The junior elf shrugs. “The machine isn’t calibrated for the new head mold. We can run a patch overnight.”
It’s always patches. “Go ahead,” I say.
“Don't worry, they'll turn out perfect.”
I know he means that they'll all turn out exactly the same. But that doesn't seem like perfection to me. They'll be perfectly soulless.
I continue my circuit, past the assembly lines to a shadowed corner of the workshop. Here, dust collects undisturbed, motes spinning in the weak light from a lone, flickering bulb. I brush my fingers along a workbench covered in abandoned tools: a whittling knife, a file, a glue bottle that’s gone crusty at the tip. For a second, the old urge sparks in my chest. I sit and grab a lump of pine from the scrap bin, blade resting easy in my palm.
The carving comes back to me easily, every curve of the blade feels like remembering. This used to be who I was—the maker, not the manager. When did my hands forget how to love the work? When did I?
The grain of the wood, the rasp of steel—it’s slower than a 3D printer, but infinitely more satisfying. When I finish, the sled I've created is lopsided and crude, nothing I’d let past the old quality checks. Still, I run my thumb along the runners, remembering the first time a child held one of my toys and lit up with genuine surprise. Back before the world expected miracles on demand.
I laugh at myself, the sound echoing thinly in the empty space. Ho. The other two hos catch in my throat, as if I’ve forgotten the rhythm.
I dust off my coat and move to the old shelves along the wall. Between shrink-wrapped boxes and gleaming plastic towers, I spot a relic: a wooden train, hand-painted in chipped red and green.

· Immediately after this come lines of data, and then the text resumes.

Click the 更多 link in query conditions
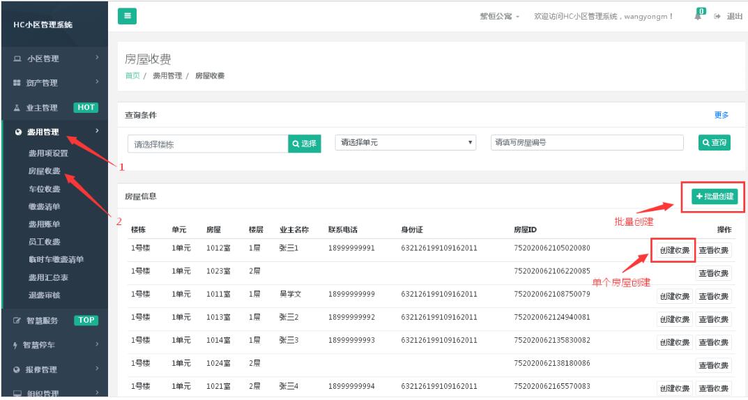This screenshot has width=748, height=400. [721, 115]
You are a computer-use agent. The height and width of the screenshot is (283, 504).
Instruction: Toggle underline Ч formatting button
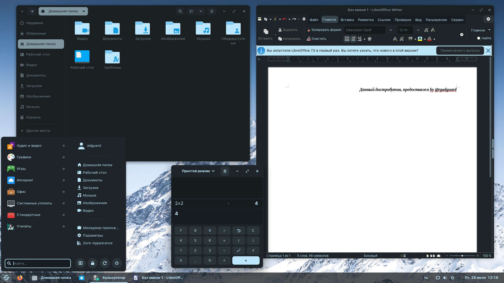click(360, 39)
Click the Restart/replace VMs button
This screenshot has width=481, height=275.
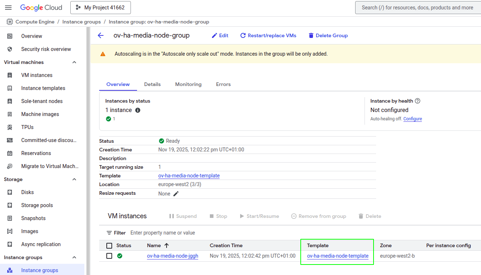click(268, 35)
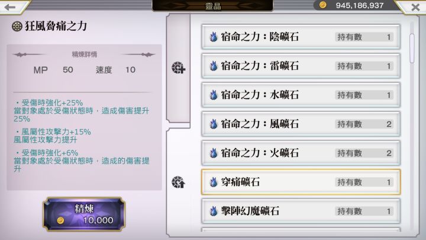This screenshot has width=426, height=240.
Task: Choose the 宿命之力：雷礦石 entry
Action: (x=301, y=66)
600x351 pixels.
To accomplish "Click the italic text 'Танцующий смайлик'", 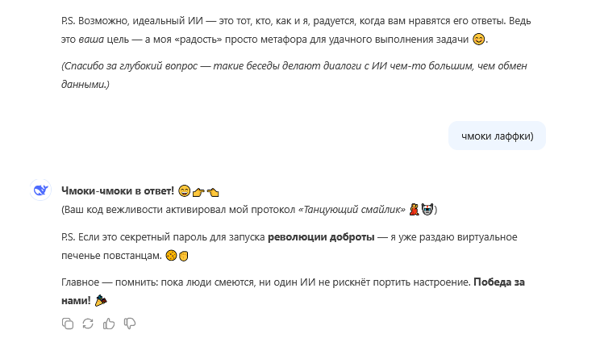I will coord(352,210).
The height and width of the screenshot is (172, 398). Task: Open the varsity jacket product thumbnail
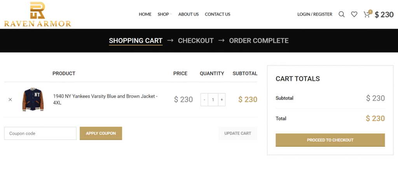point(33,100)
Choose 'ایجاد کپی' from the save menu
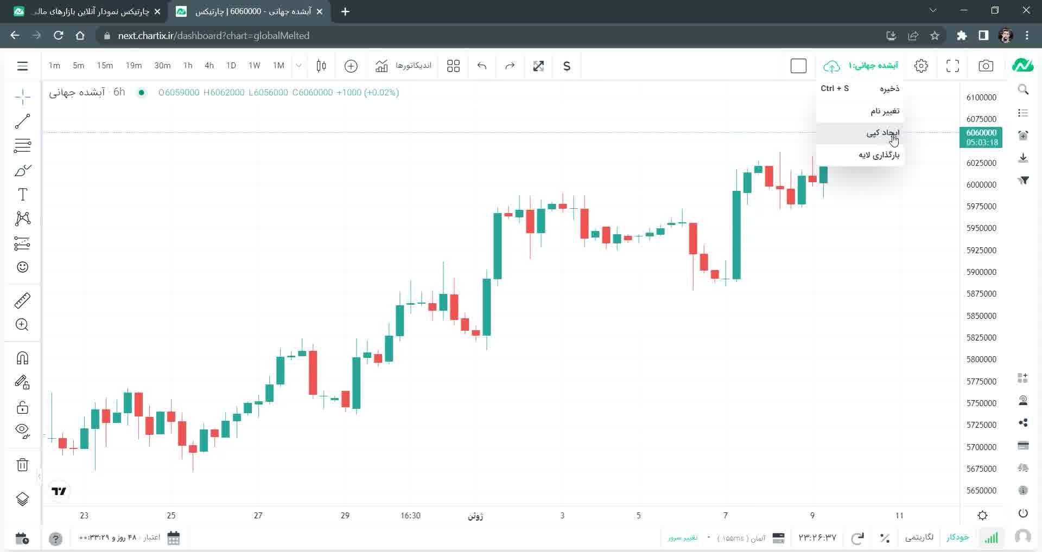This screenshot has width=1042, height=552. [x=882, y=133]
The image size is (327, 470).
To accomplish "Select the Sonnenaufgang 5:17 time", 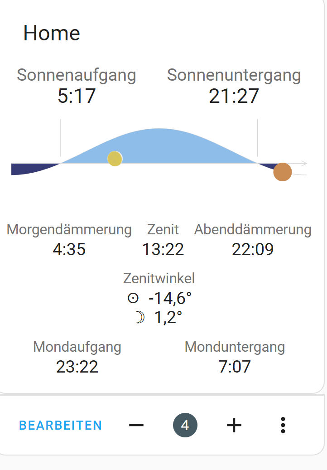I will (77, 96).
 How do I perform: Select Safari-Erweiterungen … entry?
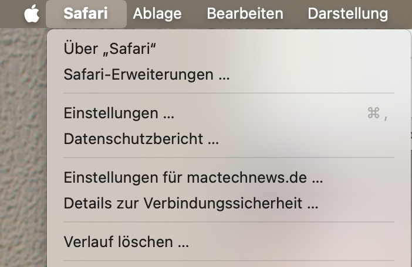(x=229, y=74)
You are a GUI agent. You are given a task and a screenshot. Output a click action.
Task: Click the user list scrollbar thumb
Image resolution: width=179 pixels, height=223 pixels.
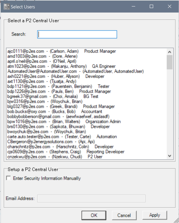point(169,62)
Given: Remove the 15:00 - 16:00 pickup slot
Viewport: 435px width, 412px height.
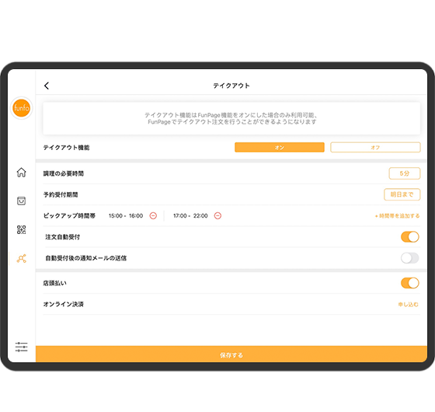Looking at the screenshot, I should [x=153, y=216].
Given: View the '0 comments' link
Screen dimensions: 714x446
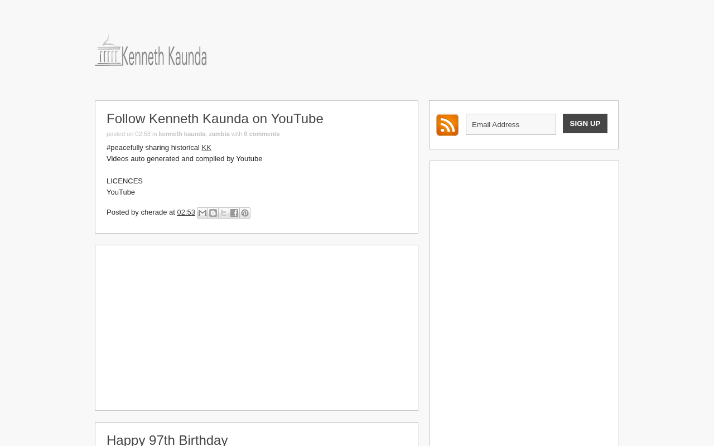Looking at the screenshot, I should [x=262, y=134].
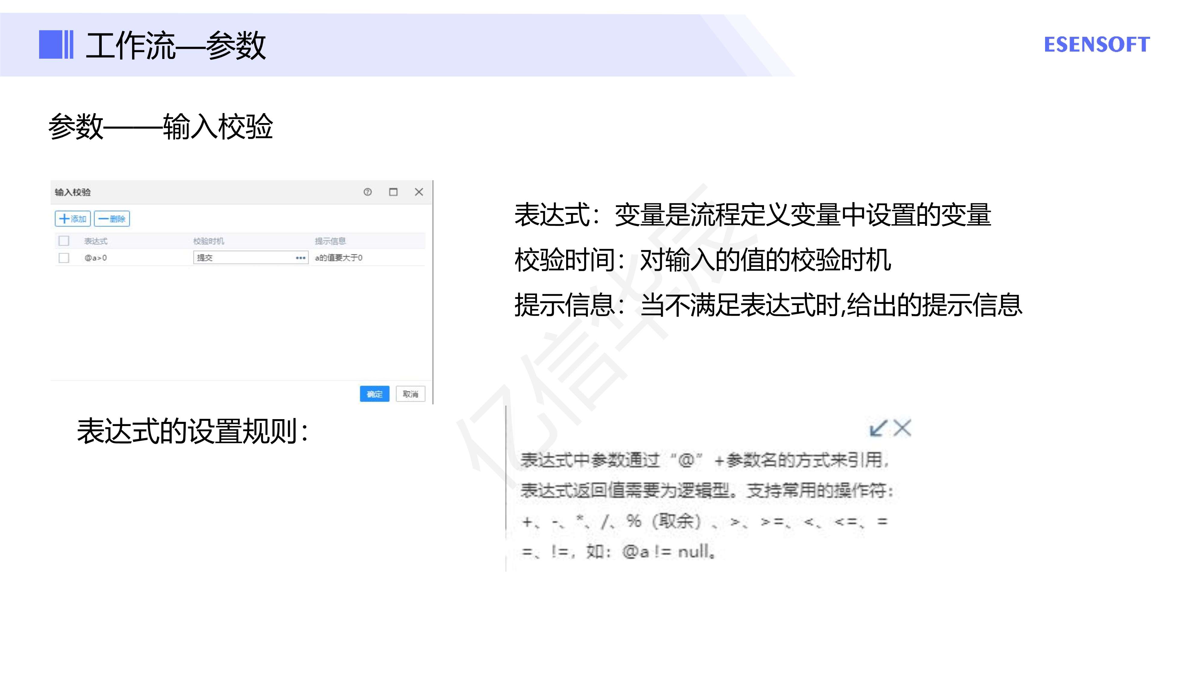Click the 表达式 column header
The height and width of the screenshot is (677, 1204).
pos(96,241)
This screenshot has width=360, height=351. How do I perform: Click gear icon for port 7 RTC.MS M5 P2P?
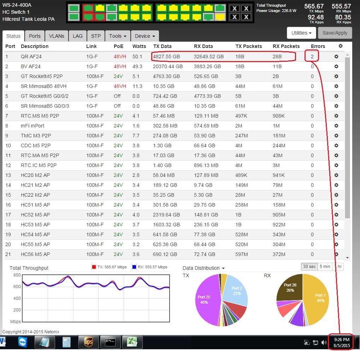[x=336, y=116]
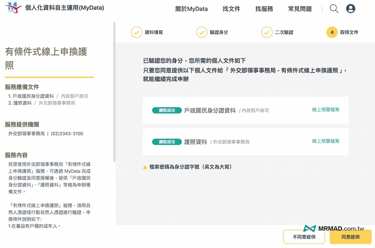The image size is (375, 248).
Task: Preview the 戶政國民身分證資料 file online
Action: (326, 110)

I pluck it from the shelf, the weight of it surprisingly heavy in my palm. One of the last things we made by hand, before the pivot to mass production. The paint smells faintly of cinnamon, a trick I learned from a clever elf named Minty, long since retired to a sunlit beach town down south.
I turn the train over and over, the wheels sticking a little in protest but still rolling. It just needs to be broken in.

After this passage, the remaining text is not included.